PB 15:4Greenish blueNon-flocculating beta-form blue engineered for automotive OEM, coil, and powder coatings. The stabilised surface treatment ensures flawless metallic flop, consistent colour development in thin-film coil applications, and resistance to reagglomeration during the high shear and elevated temperatures of extrusion and curing.
PB 15:2Reddish blueNon-flocculating alpha-form blue offering a reddish shade that is preferred in automotive refinish and certain decorative applications where a warmer blue is specified. Its stabilised surface chemistry prevents solvent-induced crystal change while maintaining excellent gloss and transparency in both solid and metallic colours.
PB 15:1Reddish blueStabilised alpha-form blue for architectural and decorative emulsion paints. Its solvent resistance prevents shade shift during tinting with universal tinters containing glycols, and its moderate cost makes it the standard choice for the large-volume architectural segment.
PG 7Bluish greenThe universal green pigment for all coating systems from architectural emulsion to aerospace topcoats. Its fully halogenated structure provides exceptional weatherfastness, heat stability to 300 °C, and broad chemical resistance, with no viable single-pigment alternative in the market.

Technical Considerations

  • In automotive OEM metallic basecoats, the pigment must be fully deflocculated to avoid disrupting aluminium or mica flake orientation. PB 15:4 with its controlled surface charge allows flakes to lie flat and parallel to the substrate, producing the desired brightness at face angle and a clean, deep flop at grazing angle.

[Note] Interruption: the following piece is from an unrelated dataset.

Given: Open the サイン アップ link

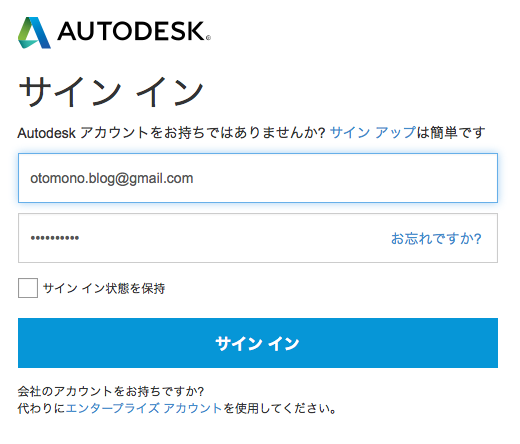Looking at the screenshot, I should click(373, 132).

Any flocculation shows up as mottling or streaking under inspection lamps.
  • Powder coatings present unique challenges: the pigment is dry-blended with resin chips before extrusion at 90–130 °C, then the extrudate is milled and electrostatically sprayed. Particle size distribution must be optimised for smooth incorporation during extrusion, and the pigment must survive the 180–200 °C cure oven without shade change. PB 15:4 and PG 7 are the standard grades for this process.
  • In waterborne latex architectural paints, the pH of the millbase and letdown (typically pH 8–9) can affect the surface charge and flocculation behaviour of the pigment. Stabilised grades or grades with compatible surface treatments are preferred to maintain colour acceptance, and in-can tint strength testing should be performed after accelerated storage to verify stability.
  • Coil coatings are applied at very high line speeds (60–200 m/min) as thin films (15–25 µm dry) on pre-treated aluminium or steel strip, then cured in seconds at peak metal temperatures of 220–250 °C. The pigment must develop full colour at these low film weights and short cure times, and must not bloom, migrate, or shift shade. PB 15:4 and PG 7 are the approved grades for all major coil coaters.